İşte alıp böyle eylemlerde kullanılacaksa olabilirdi, eğitim verilirdi.
– Maraş, Çorum, Sivas katliamları var, yöntem bu mudur? Gladio böyle mi oluşur?
Ordu yapıyordu bazı eğitimleri. Bu konularla ilgisini bilmem ama. Gladio dedikleri yapı böyledir.
“GLADIO HÂLÂ OLABİLİR”
– Ergenekon’da etkiniz var mı, savcılara bilgi verdiniz mi operasyonun başında?
Ben Ergenekon’un yine Perinçek’in başında olduğu yapıdan çıktığını sanıyorum. O belgeler onun masasından çıktı. Türkiye’ye çok zarar veren bir adam Perinçek. Ben televizyonlarda kaç kere “Hiram Abas’ı öldürten sensin” diye söyledim. Ama hiçbir savcı harekete geçmedi. Bilakis, hakaret etti diye tazminat istiyor. Veli Küçük de vardı bu işin içinde. Veli Küçük bu işlere çok meraklı. Perinçek de meraklı. Ben Zekeriya Öz’le görüştüm. Bildiğim şeyleri söyledim. O beni aldırdı önce. “Sanık olarak mı tanık olarak mı aldıralım” dedi. “Siz bilirsiniz” dedim. “Ama birkaç sene sonra size de aynı şeyleri soran olursa beni hatırlayın” dedim.
Ben Ergenekon operasyonunda doğru hareket edilmediğini düşünüyorum. Bir yapı var. Ama bu çizilen yapı mı başka şey mi bilmiyorum. Gladio dediğim yapı hâlâ olabilir.
“BASINDA ÇOK MİT’Çİ VARDIR”
– Ergenekon’da itirafçı olarak kullanılan Tuncay Güney size mi bağlıydı?
Hiç alakam yok. MİT elemanlığı yapmış. Nuri Gündeş’lerin zamanında yapmış. Ben onunla ilgili ‘çift meslekliler’ diye yazdım. Veli Küçük’ün adamıydı.
– Basında bu kadar MİT’çi var mı?
Çok vardır.
– Geriye baktığınızda gerçekten hiç pişmanlık duymuyor musunuz?

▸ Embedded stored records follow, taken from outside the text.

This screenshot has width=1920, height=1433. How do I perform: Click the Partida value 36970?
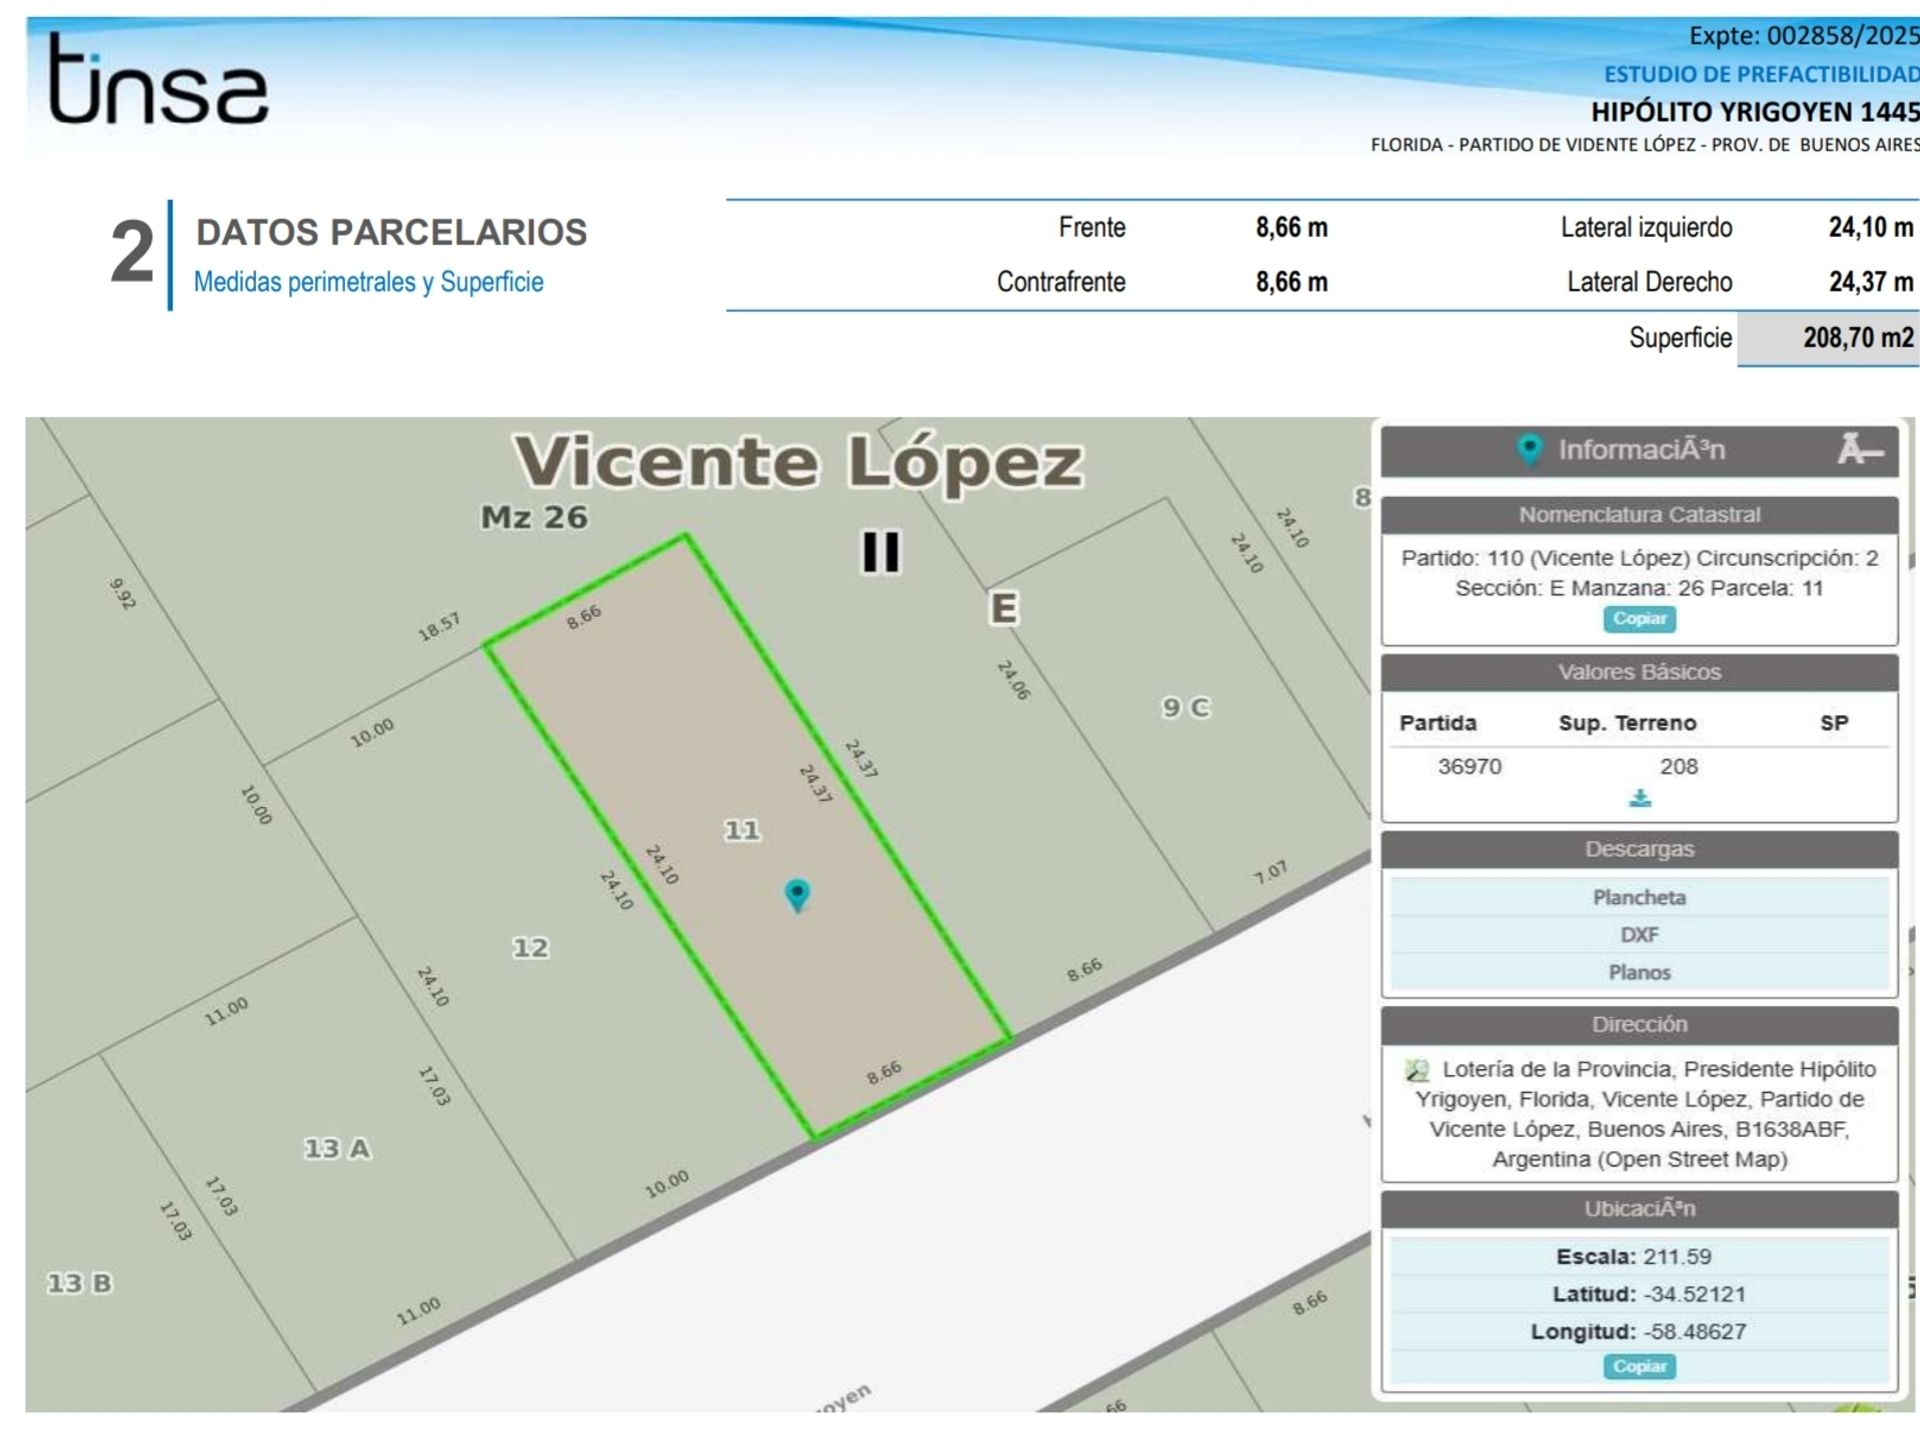coord(1469,766)
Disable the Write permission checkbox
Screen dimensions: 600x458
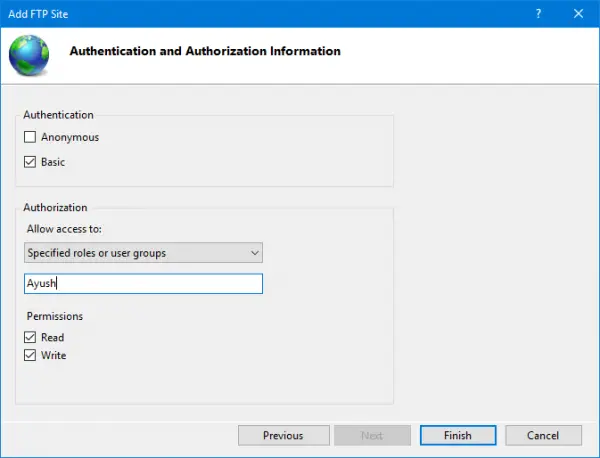click(x=30, y=355)
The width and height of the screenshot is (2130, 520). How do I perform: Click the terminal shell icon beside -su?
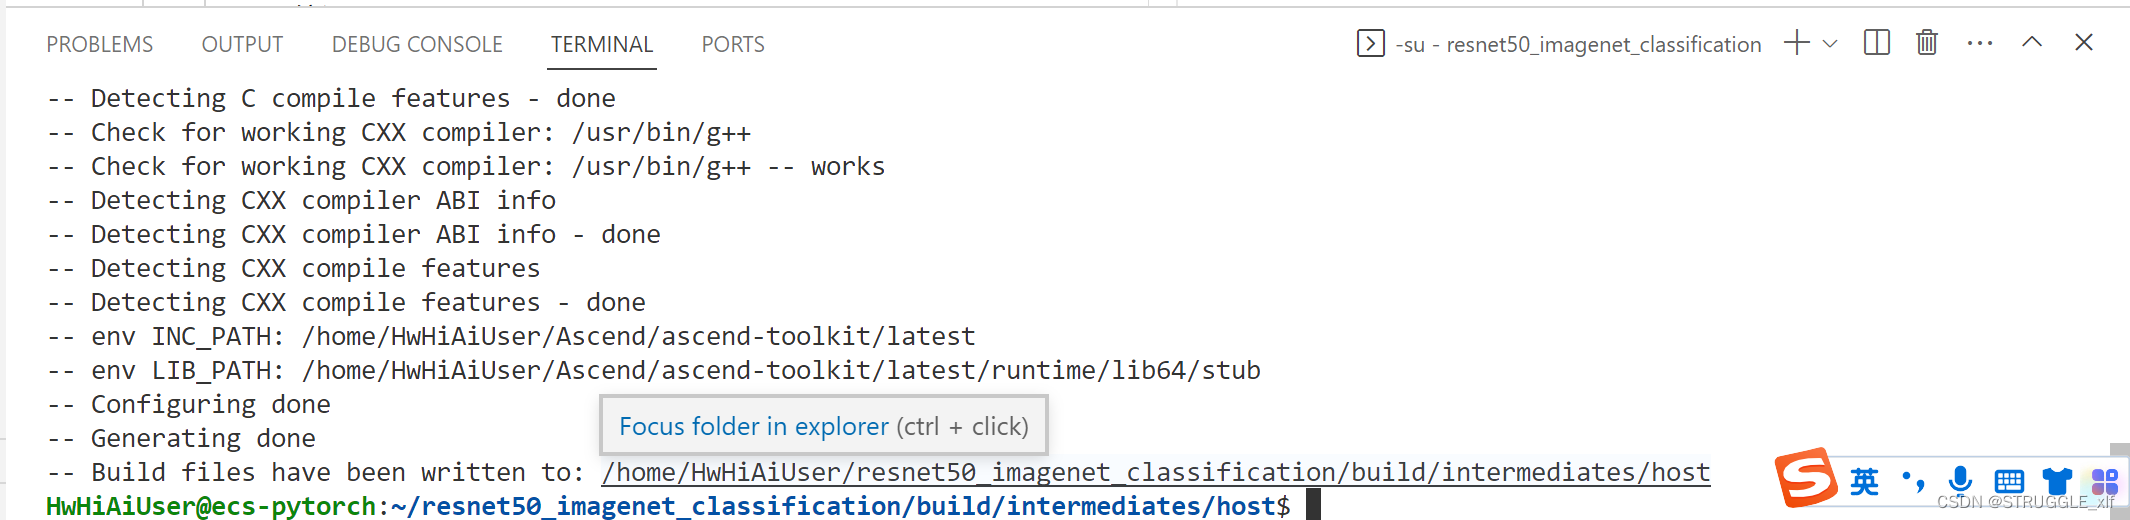(1370, 44)
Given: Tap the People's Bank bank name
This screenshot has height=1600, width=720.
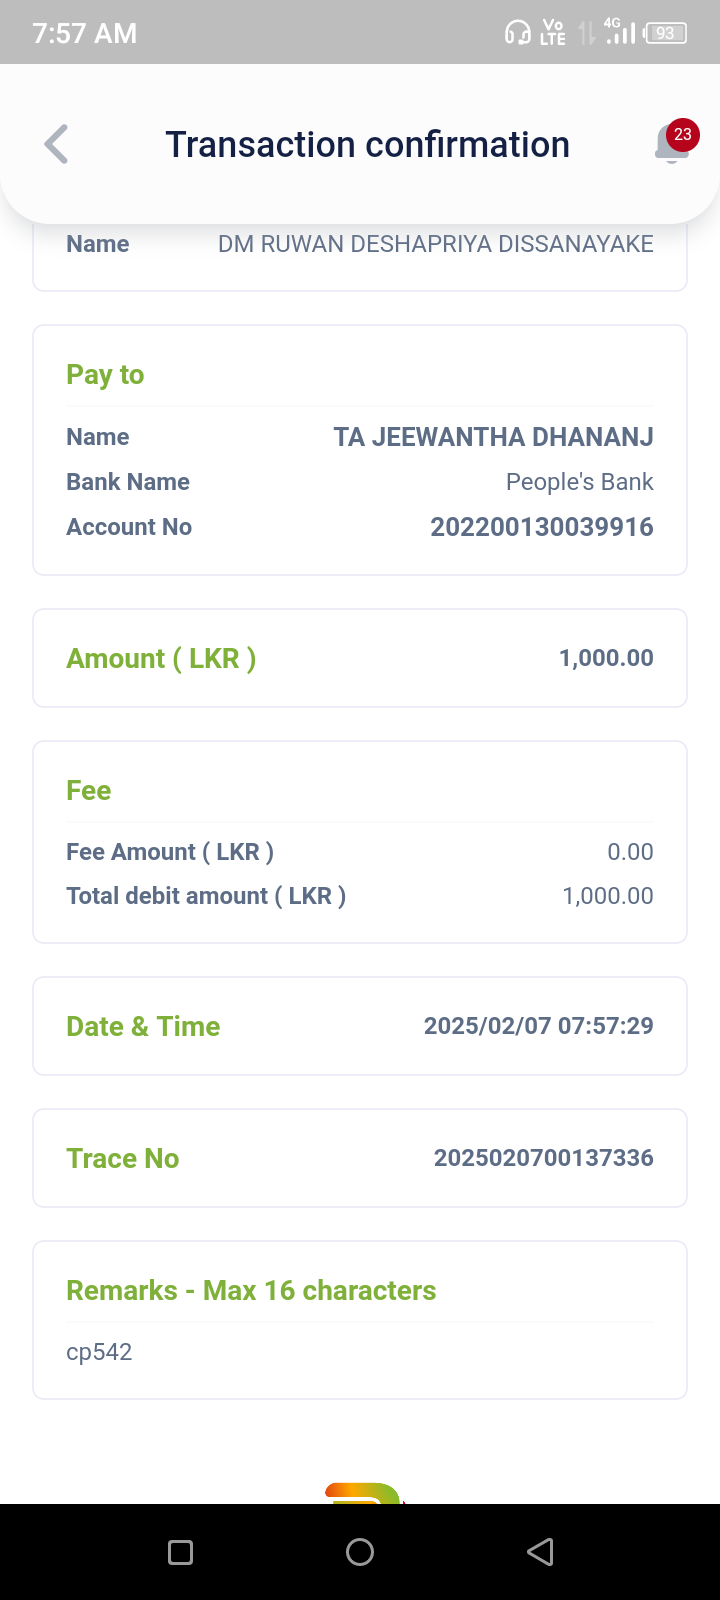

Gençken daha serttik. Hatalarım muhakkak olmuştur. Ama hep bunu söylerim. Kitabımda da yazdım. Çok hatam oldu, hataları bıraka bıraka düzgün olmaya çalıştım. Hatalardan ders çıkarttım. Ama hâlâ bazen hiddetleniyorum. Şunu verseler de bir sorgulasalar, diyorum.”